There are a lot of spine stability exercises in yoga. It really depends upon what the teacher teaches, but those spine-stabilizing postures help keep length in the waistline, and this also increases digestion and respiration so that the lungs aren’t sitting right on the stomach. There’s some space in there, so you can actually take a deep breath and digest more efficiently. Also, the neck is held long through yoga practice, and that gives a lifted feeling. A youthful look is about posture. A twenty-year-old who has been carrying a backpack and sitting over a Game Boy or video games can look older than his years just because his posture has collapsed.

SS:
That’s so true. Look at elderly people. My father-in-law had beautiful posture and walked erect and straight at the age of ninety-two. He always seemed so much younger than his years. Yet an elderly person who is hunched over looks frail and fragile.

JC:
Absolutely. You see a sixty-year-old with magnificent posture and say, “Wow! What’s their secret?” The secret is posture, and yoga is famous for developing magnificent posture.

SS:
Frankly, Julie, I don’t think sixty is “old” (laugh), seeing how that is my age!

JC:
You are so right! Sorry! It’s difficult to equate that age with you. It used to be deemed “old.”

SS:
But no more! I worked out for years with a trainer, and I always had fat deposits around the upper part of the back of my hips and waist, and then there was this extra “stuff” that popped out from under the back of my bra strap. No matter how hard I worked out, it wouldn’t go away. With yoga it is
melting
away. Why is that?

JC:
Yoga is thorough. There are thousands of postures.

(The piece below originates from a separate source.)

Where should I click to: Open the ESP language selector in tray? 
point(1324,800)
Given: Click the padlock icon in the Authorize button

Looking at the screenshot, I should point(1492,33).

A teacher
is able to look at a body without a lot of clothes on and see where there are fat deposits. Usually the muscles in that area need more developing and strengthening. There’s a balance between stretch and strength. So the answer to your question is twofold: Number one, the cardio system has kicked up, and a strong yoga practice can make the heart beat fast for an extended period of time so you’re burning fat. And number two: You’re strengthening the muscles underneath where there are fat deposits so you’re toning that area. It’s different from weight lifting in a targeted way. Also, it relates hormonally because hormones are affected by yoga postures. For instance, if we’re upside down for five to seven minutes in different comfortable inversions, just being in that position affects the thyroid gland and stimulates thyroid action.

SS:
And we know from this book that the thyroid is a major hormone. I love the visual you create when I’m upside down. Can you tell me what you say?

JC:
Well, the blood flows in reverse and stimulates the thyroid. If you just have your legs up a wall, lying flat on your back relaxing, the blood will flow down and pool. I use poetic images such as “Imagine it’s a waterfall, and the blood and all the liquid in your body is draining out of your feet, draining out of your legs, and pooling or landing into a beautiful lake into a pool, which is your thyroid.” Those relaxing images also allow the brain to relax and not pump the stress hormones. Now if you have a hyperactive thyroid or high blood pressure, you should check with your doctor about having your head below your heart.

SS:
The first time you did that image for me, I could feel this lake at my thyroid, which I loved. Now what about constipation? As we get older, it seems that everybody has trouble with constipation. Is yoga good for that?

JC:
Yoga twists are good for constipation. You first want to warm up the body and then do gentle twists where you’re compressing the digestive organs, twisting and putting pressure on the colon, on the liver, and on the kidneys in your back. Then you unwind the twist and release the pressure. That area then fills up with nutrients and oxygen and blood, and then you twist again. You create stimulation in that
area. Being upside down also helps because gravity is pulling in an opposite way. If you’re standing all day long, often blood pools in your feet or intestines, and there’s a downward pull because of gravity. If you’re upside down in a shoulder stand or a headstand, eventually gravity’s pulling in a different direction.